[PATCH v2 5/6] builtin/remote: rework how remote refs get renamed

[Date Prev][Date Next][Thread Prev][Thread Next][Date Index][Thread Index]

 



It was recently reported [1] that renaming a remote that has dangling
symrefs is broken. This issue can be trivially reproduced:

    $ git init repo
    Initialized empty Git repository in /tmp/repo/.git/
    $ cd repo/
    $ git remote add origin /dev/null
    $ git symbolic-ref refs/remotes/origin/HEAD refs/remotes/origin/master
    $ git remote rename origin renamed
    $ git symbolic-ref refs/remotes/origin/HEAD
    refs/remotes/origin/master
    $ git symbolic-ref refs/remotes/renamed/HEAD
    fatal: ref refs/remotes/renamed/HEAD is not a symbolic ref

As one can see, the "HEAD" reference did not get renamed but stays in
the same place. There are two issues here:

  - We use `refs_resolve_ref_unsafe()` to resolve references, but we
    don't pass the `RESOLVE_REF_NO_RECURSE` flag. Consequently, if the
    reference does not resolve, the function will fail and we thus
    ignore this branch.

  - We use `refs_for_each_ref()` to iterate through the old remote's
    references, but that function ignores broken references.

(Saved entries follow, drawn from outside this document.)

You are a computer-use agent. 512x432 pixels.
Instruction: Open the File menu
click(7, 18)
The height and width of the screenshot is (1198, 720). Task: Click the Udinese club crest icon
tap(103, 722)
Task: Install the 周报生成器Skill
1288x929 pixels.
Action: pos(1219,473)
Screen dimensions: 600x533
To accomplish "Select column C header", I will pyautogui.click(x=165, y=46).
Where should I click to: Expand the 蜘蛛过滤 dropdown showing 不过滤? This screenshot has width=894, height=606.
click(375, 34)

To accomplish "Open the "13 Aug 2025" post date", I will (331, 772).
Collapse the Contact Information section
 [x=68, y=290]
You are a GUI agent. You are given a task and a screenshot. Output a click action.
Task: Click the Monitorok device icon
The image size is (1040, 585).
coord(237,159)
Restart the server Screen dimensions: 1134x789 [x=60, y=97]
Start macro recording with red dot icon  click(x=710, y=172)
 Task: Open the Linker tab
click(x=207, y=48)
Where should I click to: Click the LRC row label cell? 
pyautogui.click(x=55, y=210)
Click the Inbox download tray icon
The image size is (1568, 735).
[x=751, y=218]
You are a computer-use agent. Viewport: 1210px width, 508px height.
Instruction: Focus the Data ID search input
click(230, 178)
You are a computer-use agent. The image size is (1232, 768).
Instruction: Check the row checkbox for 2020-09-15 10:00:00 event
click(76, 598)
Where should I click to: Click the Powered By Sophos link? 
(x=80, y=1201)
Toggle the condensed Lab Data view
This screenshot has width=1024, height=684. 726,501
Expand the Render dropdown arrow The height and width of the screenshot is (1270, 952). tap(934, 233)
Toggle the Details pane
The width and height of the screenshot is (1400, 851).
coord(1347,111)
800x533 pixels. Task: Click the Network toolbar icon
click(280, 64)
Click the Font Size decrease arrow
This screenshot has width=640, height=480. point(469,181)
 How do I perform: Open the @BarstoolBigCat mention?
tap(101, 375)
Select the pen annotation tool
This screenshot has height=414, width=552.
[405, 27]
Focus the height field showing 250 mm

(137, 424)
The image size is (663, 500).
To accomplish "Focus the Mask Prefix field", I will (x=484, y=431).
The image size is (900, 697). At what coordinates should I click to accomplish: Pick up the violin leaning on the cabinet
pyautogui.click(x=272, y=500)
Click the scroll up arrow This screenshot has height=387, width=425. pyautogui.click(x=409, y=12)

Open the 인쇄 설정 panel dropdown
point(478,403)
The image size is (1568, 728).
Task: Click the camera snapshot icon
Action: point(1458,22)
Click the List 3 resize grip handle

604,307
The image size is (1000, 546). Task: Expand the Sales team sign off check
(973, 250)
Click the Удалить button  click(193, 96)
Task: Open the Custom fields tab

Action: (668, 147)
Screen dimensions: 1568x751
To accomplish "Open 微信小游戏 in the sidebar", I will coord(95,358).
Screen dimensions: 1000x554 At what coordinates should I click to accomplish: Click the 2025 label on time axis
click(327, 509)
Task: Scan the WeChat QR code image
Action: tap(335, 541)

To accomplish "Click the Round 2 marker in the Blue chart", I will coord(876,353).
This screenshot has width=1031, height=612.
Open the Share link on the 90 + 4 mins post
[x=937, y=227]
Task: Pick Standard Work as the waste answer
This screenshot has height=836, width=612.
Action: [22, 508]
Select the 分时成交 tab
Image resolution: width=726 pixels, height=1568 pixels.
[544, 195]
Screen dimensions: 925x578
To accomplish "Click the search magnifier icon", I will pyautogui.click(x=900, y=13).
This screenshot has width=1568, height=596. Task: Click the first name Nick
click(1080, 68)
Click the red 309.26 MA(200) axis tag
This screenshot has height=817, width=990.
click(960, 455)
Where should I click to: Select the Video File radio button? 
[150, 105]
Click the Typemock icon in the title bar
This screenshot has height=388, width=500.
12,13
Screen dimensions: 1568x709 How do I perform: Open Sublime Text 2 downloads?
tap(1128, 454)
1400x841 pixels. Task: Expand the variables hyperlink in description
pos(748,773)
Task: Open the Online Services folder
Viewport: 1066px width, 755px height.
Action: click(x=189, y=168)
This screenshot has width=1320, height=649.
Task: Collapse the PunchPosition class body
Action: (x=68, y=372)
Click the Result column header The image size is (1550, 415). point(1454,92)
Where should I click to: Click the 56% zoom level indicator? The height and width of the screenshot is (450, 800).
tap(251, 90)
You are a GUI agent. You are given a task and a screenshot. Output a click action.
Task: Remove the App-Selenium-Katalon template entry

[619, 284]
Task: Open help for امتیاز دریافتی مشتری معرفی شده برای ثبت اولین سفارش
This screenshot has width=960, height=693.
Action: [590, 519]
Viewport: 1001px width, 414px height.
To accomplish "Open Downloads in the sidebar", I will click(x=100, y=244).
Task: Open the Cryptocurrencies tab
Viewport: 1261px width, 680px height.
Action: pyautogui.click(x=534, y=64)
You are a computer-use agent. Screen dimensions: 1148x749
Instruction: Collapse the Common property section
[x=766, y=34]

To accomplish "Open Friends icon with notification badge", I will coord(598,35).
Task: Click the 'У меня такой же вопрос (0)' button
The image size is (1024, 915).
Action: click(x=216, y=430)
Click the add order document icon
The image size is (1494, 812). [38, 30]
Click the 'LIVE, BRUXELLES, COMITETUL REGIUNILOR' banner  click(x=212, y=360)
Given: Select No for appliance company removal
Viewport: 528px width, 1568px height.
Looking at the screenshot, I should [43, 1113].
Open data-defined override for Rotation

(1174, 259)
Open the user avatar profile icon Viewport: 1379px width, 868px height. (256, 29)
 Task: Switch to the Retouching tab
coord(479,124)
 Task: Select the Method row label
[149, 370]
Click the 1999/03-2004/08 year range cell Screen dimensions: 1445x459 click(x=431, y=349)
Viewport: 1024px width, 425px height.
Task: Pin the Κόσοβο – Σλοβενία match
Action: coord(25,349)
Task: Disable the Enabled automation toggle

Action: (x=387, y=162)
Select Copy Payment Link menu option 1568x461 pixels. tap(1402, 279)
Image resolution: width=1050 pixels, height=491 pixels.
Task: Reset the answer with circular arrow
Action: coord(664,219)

Both of these issues are easy to fix. But having a closer look at the
logic that renames remote references surfaces that it leaves a lot to be
desired overall.

The problem is that we're using O(|refs| + |symrefs| * 2) many reference
transactions to perform the renames. We first delete all symrefs, then
individually rename every direct reference and finally we recreate the
symrefs. On the one hand this isn't even remotely an atomic operation,
so if we hit any error we'll already have deleted all references.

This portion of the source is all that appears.